Quale intervento e aiuto possono offrire i genitori ad un figlio dislessico?

Per un genitore confrontarsi con le difficoltà di lettura del proprio figlio non è semplice; non è semplice capire che il proprio bambino che in tante situazioni familiari e sociali è sveglio, intelligente, vivace e brillante, non riesce come gli altri a fare un'operazione abbastanza automatica che è quella di collegare il suono di alcune lettere o di alcuni fonemi alle corrispondenti lettere scritte o grafemi. Così come non è semplice capire che, per affrontare questo disturbo, il bambino ha bisogno di un intervento specifico e individualizzato.

Indicazioni
informarsi il più possibile sul problema, ad esempio presso Associazione Italiana Dislessia
- cercare una valutazione diagnostica appropriata
- cercare strategie di aiuto che maggiormente possano favorire l'apprendimento da parte del bambino
scambiare esperienze con altri genitori creando associazioni o affiliandosi a quelle presenti sul territorio in cui si vive
discutere del problema con tutti gli insegnanti
evitare di cambiare classe o scuola al bambino
evitare di parlare con il bambino solo di argomenti che ruotano intorno alla scuola
evitare di incolpare se stessi o gli insegnanti del problema dislessia
aiutare il bambino nelle attività scolastiche (es. leggergli a voce alta, ripetere insieme la materia da studiare)
rinforzare il bambino in ogni successo anche minimo che ottiene
- sostenere il bambino dandogli fiducia, non colpevolizzandolo rispetto alle sue difficoltà
aiutarlo a vivere le attività scolastiche e in particolare la lettura in modo divertente e ludico stimolando la sua curiosità
evitare totalmente i confronti con gli altri compagni, con i fratelli se presenti e non criticarlo rispetto agli errori e alla lentezza che impiega nei compiti che effettua a casa
evitare punizioni rispetto all'andamento scolastico, eliminando le ore di gioco e le attività di socializzazione ed evitare di sottoporre il bambino a esercizi interminabili ed estenuanti di lettura o copiatura
potenziare le condotte autonome del bambino sia in ambito scolastico che extrascolastico (utilizzo di strumenti tecnologici in cui il riconoscimento dei numeri è fondamentale come il telefono o il videoregistratore ecc.)
fare delle pause anche brevi durante lo svolgimento dei compiti che spesso richiede molto tempo ai bambini dislessici
- supplire la lettura con altre fonti di informazione (cassette audio, video, CD-rom)
- comprendere che la riabilitazione non è un intervento che si risolve in breve tempo ma che richiede lunga durata e capacità di tollerare la frustrazione sia da parte del bambino che del genitore


Che cosa non fare
Il bambino dislessico frequentemente si percepisce inadeguato rispetto alla realtà scolastica, non si sente come gli altri compagni e si manifesta svogliato e poco partecipe alle attività scolastiche. Capisce che rispetto ai suoi compagni o ai suoi fratelli ha più difficoltà nella lettura, nello scrivere e in genere nello svolgimento delle attività scolastiche.

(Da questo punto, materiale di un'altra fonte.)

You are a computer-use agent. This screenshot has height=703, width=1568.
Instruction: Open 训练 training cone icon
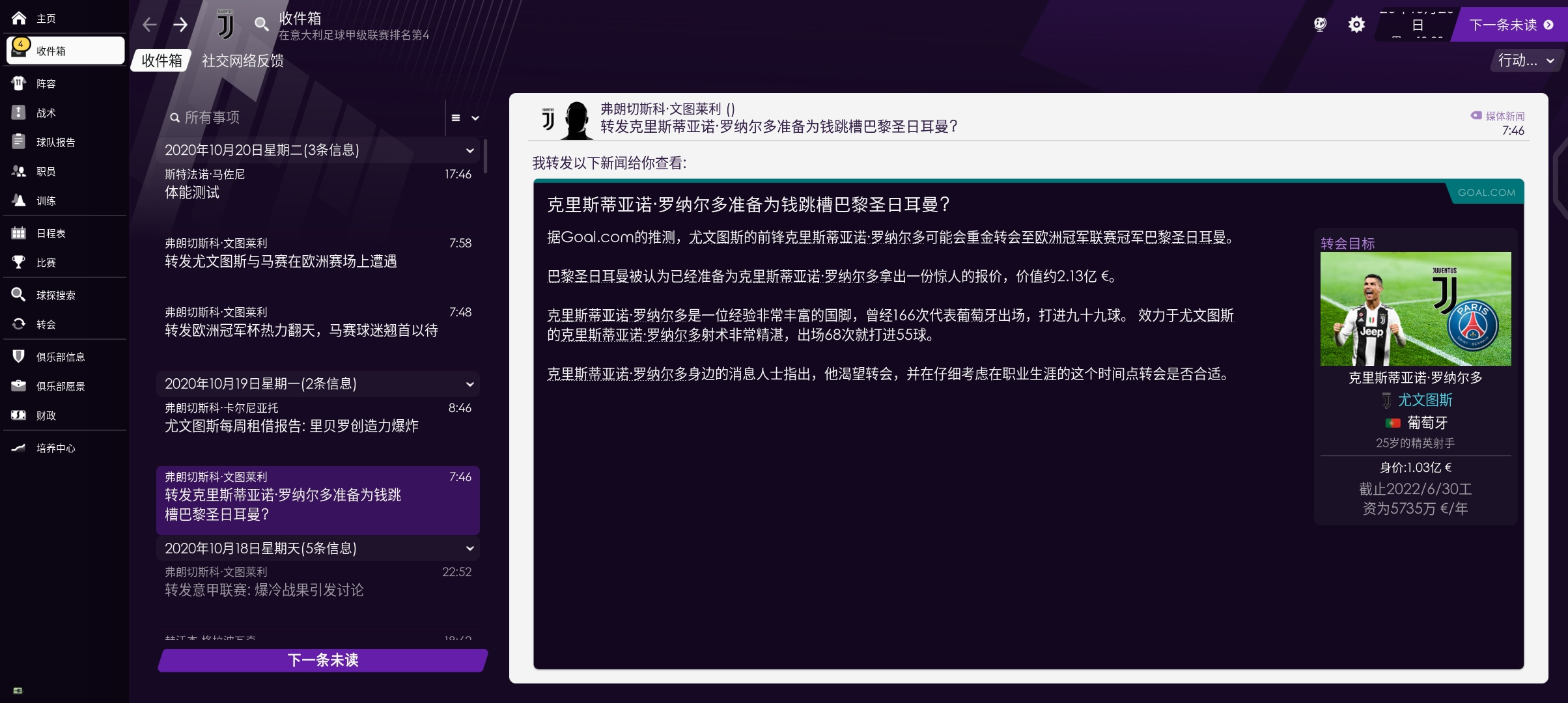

Per questo motivo un genitore non deve:
- colpevolizzare il bambino rispetto al suo problema
- avere aspettative negative sul raggiungimento di risultati positivi ("tanto non imparerai mai, non sarai mai come gli altri bambini" ecc.)
- rimproverarlo continuamente rispetto ai tempi lunghi che necessita per lo svolgimento dei compiti
- rimproverarlo di non raggiungere gli obiettivi che gli altri coetanei sembrano ottenere con apparentemente pochi sforzi
- accusare il bambino di non capire e di continuare a fare errori (il bambino dislessico non è meno dotato di altri, ha bisogno però di strategie diverse di apprendimento).

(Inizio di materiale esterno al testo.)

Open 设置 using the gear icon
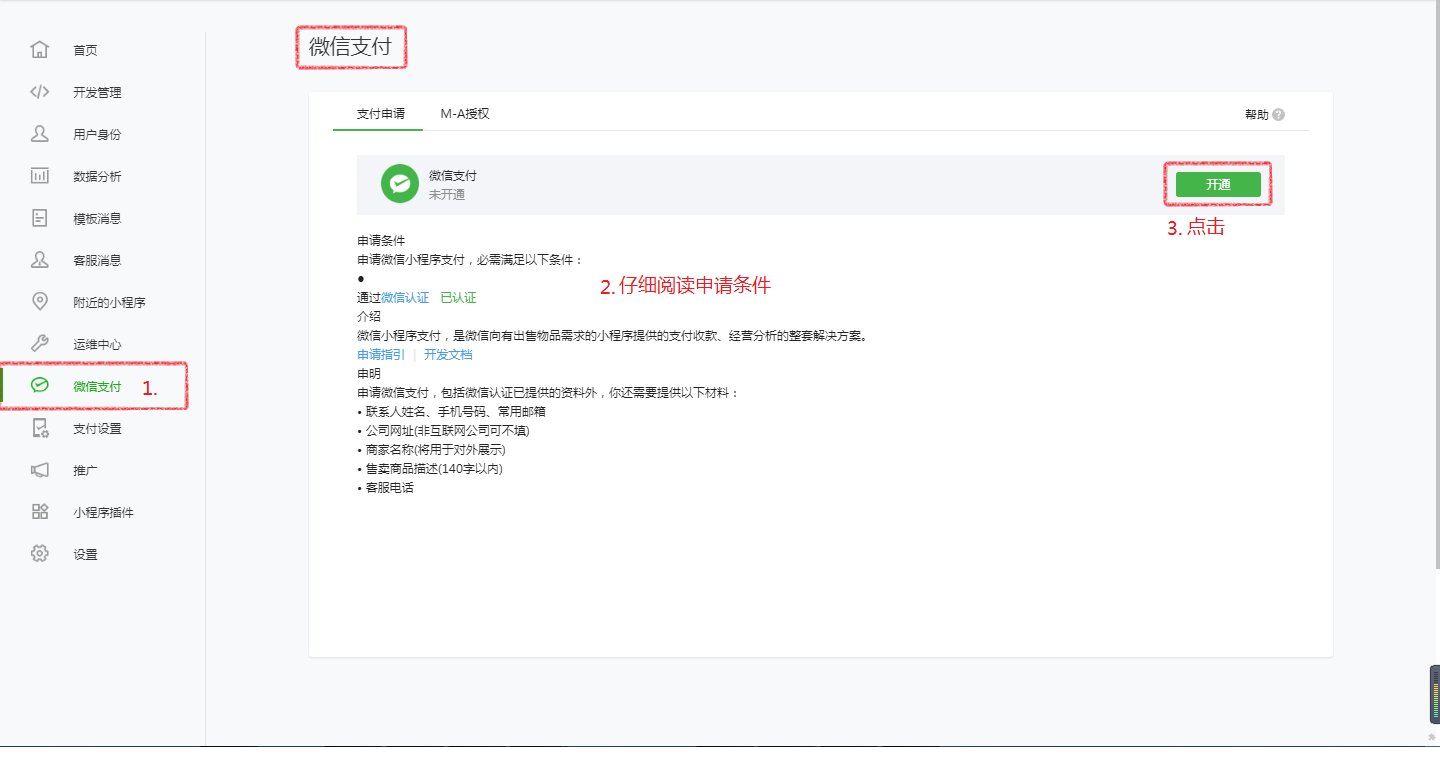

Con questo tipo di interventi si mina l'autostima del ragazzo causandogli ansia di prestazione, demotivazione all'apprendimento, perdita di fiducia in se stesso, aggressività e depressione. Alcune volte il bambino può arrivare a sviluppare disturbi della condotta.
La mancanza di autostima induce nel bambino un forte vissuto di frustrazione che può aggravare ulteriormente il problema della dislessia. Si crea infatti quel circolo vizioso che insegnanti ed esperti conoscono così bene tra il disturbo di apprendimento del bambino e le difficoltà emotivo-relazionali che si sviluppano su tale problema. Il bambino infatti si sente responsabile delle proprie difficoltà e ritiene che nessuno sia soddisfatto e contento di lui, rendendo così più difficile portare avanti con successo i programmi di riabilitazione iniziati e l'apprendimento scolastico più in generale.